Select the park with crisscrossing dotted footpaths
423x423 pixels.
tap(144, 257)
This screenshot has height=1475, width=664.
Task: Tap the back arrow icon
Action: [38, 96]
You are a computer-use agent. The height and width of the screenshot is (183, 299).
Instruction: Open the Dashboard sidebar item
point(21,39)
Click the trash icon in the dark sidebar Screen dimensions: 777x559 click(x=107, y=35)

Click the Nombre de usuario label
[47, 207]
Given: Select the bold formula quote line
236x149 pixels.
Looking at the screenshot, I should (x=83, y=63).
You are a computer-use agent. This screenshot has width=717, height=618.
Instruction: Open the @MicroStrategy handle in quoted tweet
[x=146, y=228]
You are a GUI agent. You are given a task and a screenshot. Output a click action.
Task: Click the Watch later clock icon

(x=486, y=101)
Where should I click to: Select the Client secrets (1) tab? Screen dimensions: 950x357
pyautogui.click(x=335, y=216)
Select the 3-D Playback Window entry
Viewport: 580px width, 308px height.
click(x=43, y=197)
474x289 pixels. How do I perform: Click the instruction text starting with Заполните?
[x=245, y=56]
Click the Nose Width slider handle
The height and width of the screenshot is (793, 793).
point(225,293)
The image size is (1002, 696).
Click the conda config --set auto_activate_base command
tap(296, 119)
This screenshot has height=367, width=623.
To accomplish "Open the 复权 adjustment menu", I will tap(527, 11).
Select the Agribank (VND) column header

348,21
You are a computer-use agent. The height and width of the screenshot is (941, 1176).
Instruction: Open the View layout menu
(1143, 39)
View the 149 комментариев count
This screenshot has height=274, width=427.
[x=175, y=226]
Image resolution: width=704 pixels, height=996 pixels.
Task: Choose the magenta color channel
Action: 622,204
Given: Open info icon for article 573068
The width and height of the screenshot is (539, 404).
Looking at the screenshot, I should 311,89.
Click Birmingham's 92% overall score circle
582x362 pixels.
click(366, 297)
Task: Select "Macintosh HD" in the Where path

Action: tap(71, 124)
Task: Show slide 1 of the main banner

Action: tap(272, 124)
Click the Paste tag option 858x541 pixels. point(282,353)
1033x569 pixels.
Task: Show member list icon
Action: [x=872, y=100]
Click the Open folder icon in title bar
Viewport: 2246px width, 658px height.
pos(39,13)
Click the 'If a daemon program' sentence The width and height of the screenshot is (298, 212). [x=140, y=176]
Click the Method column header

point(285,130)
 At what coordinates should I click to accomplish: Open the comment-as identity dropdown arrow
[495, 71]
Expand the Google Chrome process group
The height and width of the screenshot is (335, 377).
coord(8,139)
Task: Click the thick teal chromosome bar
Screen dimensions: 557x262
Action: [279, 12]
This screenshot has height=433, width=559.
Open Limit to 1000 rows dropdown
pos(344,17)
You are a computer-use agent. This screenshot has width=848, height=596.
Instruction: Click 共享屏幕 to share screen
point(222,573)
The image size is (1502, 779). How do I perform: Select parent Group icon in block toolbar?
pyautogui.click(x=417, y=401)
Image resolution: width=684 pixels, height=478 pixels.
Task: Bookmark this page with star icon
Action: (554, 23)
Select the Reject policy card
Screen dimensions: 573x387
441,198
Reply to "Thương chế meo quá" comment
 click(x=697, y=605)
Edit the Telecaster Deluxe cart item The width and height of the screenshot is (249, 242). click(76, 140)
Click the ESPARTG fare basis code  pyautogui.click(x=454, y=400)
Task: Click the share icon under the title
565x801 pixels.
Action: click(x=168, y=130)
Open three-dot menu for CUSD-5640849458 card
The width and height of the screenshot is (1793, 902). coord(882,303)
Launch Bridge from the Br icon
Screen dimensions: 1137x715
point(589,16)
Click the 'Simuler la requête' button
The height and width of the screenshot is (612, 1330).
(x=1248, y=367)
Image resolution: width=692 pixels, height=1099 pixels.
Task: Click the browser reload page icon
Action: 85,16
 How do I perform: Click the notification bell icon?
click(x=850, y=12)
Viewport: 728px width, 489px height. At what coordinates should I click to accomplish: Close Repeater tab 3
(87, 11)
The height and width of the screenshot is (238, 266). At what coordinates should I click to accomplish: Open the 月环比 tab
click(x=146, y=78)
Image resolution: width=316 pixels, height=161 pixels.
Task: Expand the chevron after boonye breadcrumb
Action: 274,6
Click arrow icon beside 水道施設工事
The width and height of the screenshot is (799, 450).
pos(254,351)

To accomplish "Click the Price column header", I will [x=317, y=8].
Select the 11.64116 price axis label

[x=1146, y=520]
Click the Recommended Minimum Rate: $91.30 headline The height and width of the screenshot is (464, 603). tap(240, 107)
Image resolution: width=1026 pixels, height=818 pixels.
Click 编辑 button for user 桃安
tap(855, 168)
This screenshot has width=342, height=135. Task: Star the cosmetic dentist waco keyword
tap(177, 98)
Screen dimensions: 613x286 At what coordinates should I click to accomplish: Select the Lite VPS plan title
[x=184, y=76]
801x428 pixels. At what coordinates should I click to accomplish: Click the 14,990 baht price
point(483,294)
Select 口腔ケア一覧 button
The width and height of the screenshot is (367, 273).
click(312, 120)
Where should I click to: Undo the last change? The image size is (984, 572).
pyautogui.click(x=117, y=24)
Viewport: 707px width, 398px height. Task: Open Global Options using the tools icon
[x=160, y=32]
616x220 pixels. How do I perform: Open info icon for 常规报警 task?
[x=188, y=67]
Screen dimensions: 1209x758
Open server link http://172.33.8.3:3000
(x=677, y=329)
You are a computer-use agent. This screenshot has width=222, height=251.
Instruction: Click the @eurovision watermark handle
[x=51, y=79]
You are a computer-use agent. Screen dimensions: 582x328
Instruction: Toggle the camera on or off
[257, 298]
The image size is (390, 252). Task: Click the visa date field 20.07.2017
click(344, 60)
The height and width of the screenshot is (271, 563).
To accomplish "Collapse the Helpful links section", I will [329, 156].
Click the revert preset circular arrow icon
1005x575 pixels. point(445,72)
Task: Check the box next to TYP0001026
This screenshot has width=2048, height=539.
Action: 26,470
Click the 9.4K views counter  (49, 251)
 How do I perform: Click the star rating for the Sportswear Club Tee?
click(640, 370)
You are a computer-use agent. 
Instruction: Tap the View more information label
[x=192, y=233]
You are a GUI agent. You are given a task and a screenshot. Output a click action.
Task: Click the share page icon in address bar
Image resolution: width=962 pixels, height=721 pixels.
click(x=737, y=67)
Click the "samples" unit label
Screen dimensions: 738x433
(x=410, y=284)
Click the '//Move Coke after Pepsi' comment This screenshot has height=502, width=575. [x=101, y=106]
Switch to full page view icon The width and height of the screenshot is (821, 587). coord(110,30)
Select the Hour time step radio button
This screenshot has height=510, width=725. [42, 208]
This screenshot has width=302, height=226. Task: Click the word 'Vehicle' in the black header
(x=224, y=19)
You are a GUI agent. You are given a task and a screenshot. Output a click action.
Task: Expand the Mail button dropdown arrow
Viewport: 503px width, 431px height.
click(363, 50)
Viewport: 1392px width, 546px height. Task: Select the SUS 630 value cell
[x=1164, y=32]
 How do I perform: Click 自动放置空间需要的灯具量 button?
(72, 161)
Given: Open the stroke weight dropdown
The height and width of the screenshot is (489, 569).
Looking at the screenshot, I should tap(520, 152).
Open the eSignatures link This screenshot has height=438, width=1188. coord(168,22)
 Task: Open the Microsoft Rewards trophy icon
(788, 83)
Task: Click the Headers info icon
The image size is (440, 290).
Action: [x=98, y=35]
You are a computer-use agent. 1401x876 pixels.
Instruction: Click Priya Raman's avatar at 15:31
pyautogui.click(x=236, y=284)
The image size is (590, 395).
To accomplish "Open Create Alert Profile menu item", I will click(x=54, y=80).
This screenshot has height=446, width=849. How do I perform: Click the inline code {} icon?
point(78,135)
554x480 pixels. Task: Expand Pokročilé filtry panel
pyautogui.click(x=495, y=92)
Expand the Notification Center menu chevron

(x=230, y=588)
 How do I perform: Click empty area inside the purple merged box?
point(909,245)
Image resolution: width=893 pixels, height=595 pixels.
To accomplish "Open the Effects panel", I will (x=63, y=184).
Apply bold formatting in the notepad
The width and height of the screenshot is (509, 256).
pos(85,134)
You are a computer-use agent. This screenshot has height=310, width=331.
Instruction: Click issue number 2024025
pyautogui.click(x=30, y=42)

■ ■ ■

## PROBLEM DESCRIPTION
Please output exactly the lines between the one holding "616x220 pixels. How" and the one holding "You are a computer-use agent. Screen" in the records above, inclusive, and nothing more.

## RESPONSE
616x220 pixels. How do I perform: Open info icon for 常规报警 task?
[x=188, y=67]
Screen dimensions: 1209x758
Open server link http://172.33.8.3:3000
(x=677, y=329)
You are a computer-use agent. This screenshot has width=222, height=251.
Instruction: Click the @eurovision watermark handle
[x=51, y=79]
You are a computer-use agent. Screen dimensions: 582x328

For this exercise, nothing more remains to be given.